**What is being asked**
Reproduce every line of the listing below with no changes.

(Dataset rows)
— Start —

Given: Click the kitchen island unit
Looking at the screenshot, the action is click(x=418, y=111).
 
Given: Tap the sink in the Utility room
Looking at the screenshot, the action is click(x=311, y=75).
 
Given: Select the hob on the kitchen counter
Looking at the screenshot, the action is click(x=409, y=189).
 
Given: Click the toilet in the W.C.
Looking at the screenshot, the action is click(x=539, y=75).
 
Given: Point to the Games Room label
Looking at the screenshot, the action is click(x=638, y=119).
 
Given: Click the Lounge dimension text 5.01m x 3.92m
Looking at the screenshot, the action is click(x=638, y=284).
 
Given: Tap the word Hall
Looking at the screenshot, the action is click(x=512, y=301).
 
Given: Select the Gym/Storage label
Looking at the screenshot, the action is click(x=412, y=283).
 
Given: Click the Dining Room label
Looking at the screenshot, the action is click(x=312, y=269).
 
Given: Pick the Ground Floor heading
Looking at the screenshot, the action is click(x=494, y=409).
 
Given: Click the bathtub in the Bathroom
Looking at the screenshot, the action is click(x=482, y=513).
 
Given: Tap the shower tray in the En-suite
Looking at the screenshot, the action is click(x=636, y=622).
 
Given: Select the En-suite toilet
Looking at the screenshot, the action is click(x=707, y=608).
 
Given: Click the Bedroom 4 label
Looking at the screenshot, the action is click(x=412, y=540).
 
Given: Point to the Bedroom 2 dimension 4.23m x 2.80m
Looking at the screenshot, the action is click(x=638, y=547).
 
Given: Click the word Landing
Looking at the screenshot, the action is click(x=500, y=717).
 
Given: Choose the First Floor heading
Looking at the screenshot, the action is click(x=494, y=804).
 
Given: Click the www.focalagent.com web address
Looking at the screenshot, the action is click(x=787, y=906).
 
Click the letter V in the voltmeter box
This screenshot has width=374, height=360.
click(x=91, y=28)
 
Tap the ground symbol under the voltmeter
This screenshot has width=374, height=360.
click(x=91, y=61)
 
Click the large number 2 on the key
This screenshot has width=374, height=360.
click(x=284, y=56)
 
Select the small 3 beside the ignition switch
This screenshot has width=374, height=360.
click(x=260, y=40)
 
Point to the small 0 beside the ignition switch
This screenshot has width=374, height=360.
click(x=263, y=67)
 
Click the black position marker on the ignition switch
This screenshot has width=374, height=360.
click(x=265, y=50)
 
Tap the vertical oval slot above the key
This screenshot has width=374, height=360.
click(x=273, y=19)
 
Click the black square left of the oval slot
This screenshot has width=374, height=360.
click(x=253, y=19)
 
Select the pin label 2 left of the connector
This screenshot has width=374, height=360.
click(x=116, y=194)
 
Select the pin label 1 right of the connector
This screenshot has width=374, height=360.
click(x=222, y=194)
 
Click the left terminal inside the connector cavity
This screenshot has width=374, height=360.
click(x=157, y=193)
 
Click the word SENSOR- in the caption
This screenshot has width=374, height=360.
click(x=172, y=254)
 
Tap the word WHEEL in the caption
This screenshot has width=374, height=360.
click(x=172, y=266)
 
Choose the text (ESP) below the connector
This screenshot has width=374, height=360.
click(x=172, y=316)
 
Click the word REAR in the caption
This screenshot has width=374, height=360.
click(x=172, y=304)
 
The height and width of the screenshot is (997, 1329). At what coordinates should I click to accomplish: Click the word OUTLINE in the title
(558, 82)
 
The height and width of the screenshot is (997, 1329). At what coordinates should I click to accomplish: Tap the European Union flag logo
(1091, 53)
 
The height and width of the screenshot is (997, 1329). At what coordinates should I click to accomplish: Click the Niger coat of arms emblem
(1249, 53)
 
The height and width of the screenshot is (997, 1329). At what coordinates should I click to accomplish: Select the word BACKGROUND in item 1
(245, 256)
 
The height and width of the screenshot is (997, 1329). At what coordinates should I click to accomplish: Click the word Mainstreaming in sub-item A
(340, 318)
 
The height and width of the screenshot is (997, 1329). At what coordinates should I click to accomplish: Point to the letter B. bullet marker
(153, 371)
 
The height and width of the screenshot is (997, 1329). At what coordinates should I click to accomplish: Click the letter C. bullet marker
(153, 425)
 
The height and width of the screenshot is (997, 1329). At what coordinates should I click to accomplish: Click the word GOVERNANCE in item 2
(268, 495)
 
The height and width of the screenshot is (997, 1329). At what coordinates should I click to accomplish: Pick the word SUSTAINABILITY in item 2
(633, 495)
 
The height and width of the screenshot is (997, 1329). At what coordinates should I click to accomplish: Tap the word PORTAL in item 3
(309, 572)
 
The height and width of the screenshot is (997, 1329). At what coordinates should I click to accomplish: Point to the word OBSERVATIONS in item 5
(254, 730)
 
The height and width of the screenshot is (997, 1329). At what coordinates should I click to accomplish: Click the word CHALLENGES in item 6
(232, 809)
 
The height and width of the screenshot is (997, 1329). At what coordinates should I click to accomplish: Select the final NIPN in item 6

— End —

**Full solution**
Given: Click the kitchen island unit
Looking at the screenshot, the action is click(x=418, y=111).
 
Given: Tap the sink in the Utility room
Looking at the screenshot, the action is click(x=311, y=75).
 
Given: Select the hob on the kitchen counter
Looking at the screenshot, the action is click(x=409, y=189).
 
Given: Click the toilet in the W.C.
Looking at the screenshot, the action is click(x=539, y=75).
 
Given: Point to the Games Room label
Looking at the screenshot, the action is click(x=638, y=119).
 
Given: Click the Lounge dimension text 5.01m x 3.92m
Looking at the screenshot, the action is click(x=638, y=284).
 
Given: Tap the word Hall
Looking at the screenshot, the action is click(x=512, y=301).
 
Given: Select the Gym/Storage label
Looking at the screenshot, the action is click(x=412, y=283).
 
Given: Click the Dining Room label
Looking at the screenshot, the action is click(x=312, y=269).
 
Given: Pick the Ground Floor heading
Looking at the screenshot, the action is click(x=494, y=409).
 
Given: Click the bathtub in the Bathroom
Looking at the screenshot, the action is click(x=482, y=513).
 
Given: Tap the shower tray in the En-suite
Looking at the screenshot, the action is click(x=636, y=622).
 
Given: Select the En-suite toilet
Looking at the screenshot, the action is click(x=707, y=608).
 
Given: Click the Bedroom 4 label
Looking at the screenshot, the action is click(x=412, y=540).
 
Given: Point to the Bedroom 2 dimension 4.23m x 2.80m
Looking at the screenshot, the action is click(x=638, y=547).
 
Given: Click the word Landing
Looking at the screenshot, the action is click(x=500, y=717).
 
Given: Choose the First Floor heading
Looking at the screenshot, the action is click(x=494, y=804).
 
Given: Click the www.focalagent.com web address
Looking at the screenshot, the action is click(x=787, y=906).
 
Click the letter V in the voltmeter box
This screenshot has width=374, height=360.
click(x=91, y=28)
 
Tap the ground symbol under the voltmeter
This screenshot has width=374, height=360.
click(x=91, y=61)
 
Click the large number 2 on the key
This screenshot has width=374, height=360.
click(x=284, y=56)
 
Select the small 3 beside the ignition switch
This screenshot has width=374, height=360.
click(x=260, y=40)
 
Point to the small 0 beside the ignition switch
This screenshot has width=374, height=360.
click(x=263, y=67)
 
Click the black position marker on the ignition switch
This screenshot has width=374, height=360.
click(x=265, y=50)
 
Tap the vertical oval slot above the key
This screenshot has width=374, height=360.
click(x=273, y=19)
 
Click the black square left of the oval slot
This screenshot has width=374, height=360.
click(x=253, y=19)
 
Select the pin label 2 left of the connector
This screenshot has width=374, height=360.
click(x=116, y=194)
 
Select the pin label 1 right of the connector
This screenshot has width=374, height=360.
click(x=222, y=194)
 
Click the left terminal inside the connector cavity
This screenshot has width=374, height=360.
click(x=157, y=193)
 
Click the word SENSOR- in the caption
This screenshot has width=374, height=360.
click(x=172, y=254)
 
Tap the word WHEEL in the caption
This screenshot has width=374, height=360.
click(x=172, y=266)
 
Choose the text (ESP) below the connector
This screenshot has width=374, height=360.
click(x=172, y=316)
 
Click the word REAR in the caption
This screenshot has width=374, height=360.
click(x=172, y=304)
 
The height and width of the screenshot is (997, 1329). At what coordinates should I click to accomplish: Click the word OUTLINE in the title
(558, 82)
 
The height and width of the screenshot is (997, 1329). At what coordinates should I click to accomplish: Tap the European Union flag logo
(1091, 53)
 
The height and width of the screenshot is (997, 1329). At what coordinates should I click to accomplish: Click the Niger coat of arms emblem
(1249, 53)
 
The height and width of the screenshot is (997, 1329). At what coordinates should I click to accomplish: Select the word BACKGROUND in item 1
(245, 256)
 
The height and width of the screenshot is (997, 1329). At what coordinates should I click to accomplish: Click the word Mainstreaming in sub-item A
(340, 318)
 
The height and width of the screenshot is (997, 1329). At what coordinates should I click to accomplish: Point to the letter B. bullet marker
(153, 371)
 
The height and width of the screenshot is (997, 1329). At what coordinates should I click to accomplish: Click the letter C. bullet marker
(153, 425)
 
The height and width of the screenshot is (997, 1329). At what coordinates should I click to accomplish: Click the word GOVERNANCE in item 2
(268, 495)
 
The height and width of the screenshot is (997, 1329). At what coordinates should I click to accomplish: Pick the word SUSTAINABILITY in item 2
(633, 495)
 
The height and width of the screenshot is (997, 1329). At what coordinates should I click to accomplish: Tap the word PORTAL in item 3
(309, 572)
 
The height and width of the screenshot is (997, 1329). At what coordinates should I click to accomplish: Point to the word OBSERVATIONS in item 5
(254, 730)
 
The height and width of the screenshot is (997, 1329). At what coordinates should I click to accomplish: Click the word CHALLENGES in item 6
(232, 809)
 
The height and width of the screenshot is (997, 1329). At what coordinates should I click to accomplish: Select the final NIPN in item 6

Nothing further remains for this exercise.